Le terme « influenceur » est trainé dans la boue dans tous les médias de la province depuis que les images du vol de Sunwing à destination Cancún du 30 décembre dernier enflamment la toile. Certains crient à la cancel culture, moi j’appelle ça de la responsabilisation. 

Être connu, avoir une tribune, influencer un groupe de gens, avoir une carrière publique, ce n’est pas un dû, mais un privilège. Un privilège qui vient avec de lourdes responsabilités et parfois le jugement injuste et inquisiteur du public. Ce n’est pas toujours facile à vivre, sauf que bon… quand tu fais une connerie, il faut la reconnaître et l’assumer. C’est ce qu’une bande de jeunes « influenceurs » est entrain d’apprendre à la dure cette semaine.  

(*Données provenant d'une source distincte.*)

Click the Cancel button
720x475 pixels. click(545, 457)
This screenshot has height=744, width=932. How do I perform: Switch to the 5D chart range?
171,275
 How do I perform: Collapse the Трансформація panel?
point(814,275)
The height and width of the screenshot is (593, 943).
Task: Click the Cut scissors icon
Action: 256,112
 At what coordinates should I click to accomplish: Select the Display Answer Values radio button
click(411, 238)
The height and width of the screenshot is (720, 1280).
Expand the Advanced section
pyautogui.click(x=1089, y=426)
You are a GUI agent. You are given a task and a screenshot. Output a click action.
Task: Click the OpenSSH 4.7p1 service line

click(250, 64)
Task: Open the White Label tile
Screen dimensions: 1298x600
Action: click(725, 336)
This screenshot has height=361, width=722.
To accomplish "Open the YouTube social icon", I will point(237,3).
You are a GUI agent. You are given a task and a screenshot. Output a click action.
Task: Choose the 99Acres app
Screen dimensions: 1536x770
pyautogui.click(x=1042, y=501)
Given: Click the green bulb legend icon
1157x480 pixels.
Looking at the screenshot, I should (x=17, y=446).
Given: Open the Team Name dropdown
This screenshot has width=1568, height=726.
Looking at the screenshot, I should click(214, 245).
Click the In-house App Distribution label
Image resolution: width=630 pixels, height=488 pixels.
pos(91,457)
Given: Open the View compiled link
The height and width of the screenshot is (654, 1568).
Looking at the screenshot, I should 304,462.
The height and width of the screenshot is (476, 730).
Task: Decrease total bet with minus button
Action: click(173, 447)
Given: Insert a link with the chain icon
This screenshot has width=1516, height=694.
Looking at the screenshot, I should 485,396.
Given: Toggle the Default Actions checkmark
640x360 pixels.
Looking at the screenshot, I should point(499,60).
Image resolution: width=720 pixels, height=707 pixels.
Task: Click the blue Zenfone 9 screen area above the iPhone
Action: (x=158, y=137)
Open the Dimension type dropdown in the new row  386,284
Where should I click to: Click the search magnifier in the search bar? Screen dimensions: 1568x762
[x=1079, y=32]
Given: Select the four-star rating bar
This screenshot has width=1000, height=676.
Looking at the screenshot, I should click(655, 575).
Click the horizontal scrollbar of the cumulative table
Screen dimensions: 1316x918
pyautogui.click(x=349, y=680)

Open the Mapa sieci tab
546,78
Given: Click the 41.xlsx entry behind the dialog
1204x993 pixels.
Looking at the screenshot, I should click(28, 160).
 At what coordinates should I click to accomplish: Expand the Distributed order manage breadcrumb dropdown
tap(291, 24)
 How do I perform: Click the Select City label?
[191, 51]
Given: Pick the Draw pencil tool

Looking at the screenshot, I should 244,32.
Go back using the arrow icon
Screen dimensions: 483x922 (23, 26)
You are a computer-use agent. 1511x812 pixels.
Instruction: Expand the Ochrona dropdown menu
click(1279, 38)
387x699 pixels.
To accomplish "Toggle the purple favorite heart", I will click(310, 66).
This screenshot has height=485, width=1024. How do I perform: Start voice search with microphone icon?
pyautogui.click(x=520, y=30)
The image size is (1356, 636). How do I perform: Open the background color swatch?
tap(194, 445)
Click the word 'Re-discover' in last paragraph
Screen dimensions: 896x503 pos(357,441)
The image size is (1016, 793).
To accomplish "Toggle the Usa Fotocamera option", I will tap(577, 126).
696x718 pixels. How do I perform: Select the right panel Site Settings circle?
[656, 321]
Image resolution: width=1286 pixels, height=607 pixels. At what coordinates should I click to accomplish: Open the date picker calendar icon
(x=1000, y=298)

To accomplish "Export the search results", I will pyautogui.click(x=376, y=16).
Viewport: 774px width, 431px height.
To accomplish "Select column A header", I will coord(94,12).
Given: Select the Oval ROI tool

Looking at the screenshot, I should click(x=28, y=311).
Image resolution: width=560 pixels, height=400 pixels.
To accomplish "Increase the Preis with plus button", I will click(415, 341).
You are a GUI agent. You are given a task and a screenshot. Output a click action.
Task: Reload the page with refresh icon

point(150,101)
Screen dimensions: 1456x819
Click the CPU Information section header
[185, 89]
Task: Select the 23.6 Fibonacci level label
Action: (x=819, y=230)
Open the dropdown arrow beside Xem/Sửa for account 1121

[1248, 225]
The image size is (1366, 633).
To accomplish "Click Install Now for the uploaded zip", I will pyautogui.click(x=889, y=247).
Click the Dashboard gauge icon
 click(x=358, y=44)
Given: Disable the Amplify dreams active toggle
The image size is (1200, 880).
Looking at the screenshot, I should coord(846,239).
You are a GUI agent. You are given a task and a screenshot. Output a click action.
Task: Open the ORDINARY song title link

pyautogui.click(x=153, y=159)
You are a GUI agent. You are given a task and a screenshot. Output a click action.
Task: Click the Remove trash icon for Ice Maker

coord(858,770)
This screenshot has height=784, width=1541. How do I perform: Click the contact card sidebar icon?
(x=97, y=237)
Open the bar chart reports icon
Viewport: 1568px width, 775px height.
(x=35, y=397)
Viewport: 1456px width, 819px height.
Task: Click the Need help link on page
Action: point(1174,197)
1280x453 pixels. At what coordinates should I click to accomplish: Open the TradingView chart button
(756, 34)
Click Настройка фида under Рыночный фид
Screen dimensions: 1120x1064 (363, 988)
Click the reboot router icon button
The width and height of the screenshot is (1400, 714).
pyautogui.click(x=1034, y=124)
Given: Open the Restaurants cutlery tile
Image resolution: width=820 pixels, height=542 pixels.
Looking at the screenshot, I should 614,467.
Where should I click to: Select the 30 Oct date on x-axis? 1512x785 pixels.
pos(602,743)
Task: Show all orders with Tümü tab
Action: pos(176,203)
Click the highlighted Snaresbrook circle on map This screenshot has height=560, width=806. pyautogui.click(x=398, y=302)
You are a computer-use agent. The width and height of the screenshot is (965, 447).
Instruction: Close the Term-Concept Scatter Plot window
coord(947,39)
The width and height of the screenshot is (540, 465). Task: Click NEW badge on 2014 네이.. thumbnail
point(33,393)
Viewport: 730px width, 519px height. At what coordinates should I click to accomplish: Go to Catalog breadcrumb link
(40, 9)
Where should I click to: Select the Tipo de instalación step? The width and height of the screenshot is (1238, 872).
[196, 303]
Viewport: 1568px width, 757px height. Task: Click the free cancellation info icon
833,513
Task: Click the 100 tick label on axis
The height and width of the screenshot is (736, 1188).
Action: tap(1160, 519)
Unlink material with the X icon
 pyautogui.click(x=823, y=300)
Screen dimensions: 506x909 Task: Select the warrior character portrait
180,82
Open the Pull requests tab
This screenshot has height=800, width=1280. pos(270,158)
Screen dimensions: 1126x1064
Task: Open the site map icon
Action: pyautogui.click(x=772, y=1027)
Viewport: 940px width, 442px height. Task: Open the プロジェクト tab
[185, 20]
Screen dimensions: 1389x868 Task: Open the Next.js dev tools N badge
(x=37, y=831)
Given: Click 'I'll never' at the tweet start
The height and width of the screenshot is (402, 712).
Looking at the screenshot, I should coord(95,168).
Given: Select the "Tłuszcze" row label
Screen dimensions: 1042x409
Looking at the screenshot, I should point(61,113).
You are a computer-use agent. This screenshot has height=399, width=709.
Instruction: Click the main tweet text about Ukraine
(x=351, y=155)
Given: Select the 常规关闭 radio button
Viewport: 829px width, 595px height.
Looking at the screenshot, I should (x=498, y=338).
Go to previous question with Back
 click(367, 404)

J’utilise les guillemets, parce que pour être franche, beaucoup de ces écervelés semblent être des semi-inconnus de la toile. Ça dépend ce que vous qualifiez d’influenceur. Quand tu as quelques centaines d’abonnés sur Instagram, à mon humble avis, tu n’influences pas grand monde…

Le pire dans cette histoire, c’est qu’on a pu observer plusieurs de ces individus se justifier en ligne ou même narguer davantage les internautes en colère qu’ils traitent de jaloux ou de haters (des personnes haineuses). 

Plusieurs créatrices de contenu se sont exprimées suite au scandale en dénonçant le comportement de ces «influenceurs » qui ternissent l’image du métier. Le souci avec ce genre de carrière publique sur les réseaux, c’est leur manque d’encadrement. Il n’y a pas de code de déontologie qui régit le tout. Beaucoup de gens se lancent là-dedans sans même avoir de formation en communication ou en relations publiques. Sommes-nous tous faits pour cette vie de semi-célébrité et prêts à en subir les conséquences?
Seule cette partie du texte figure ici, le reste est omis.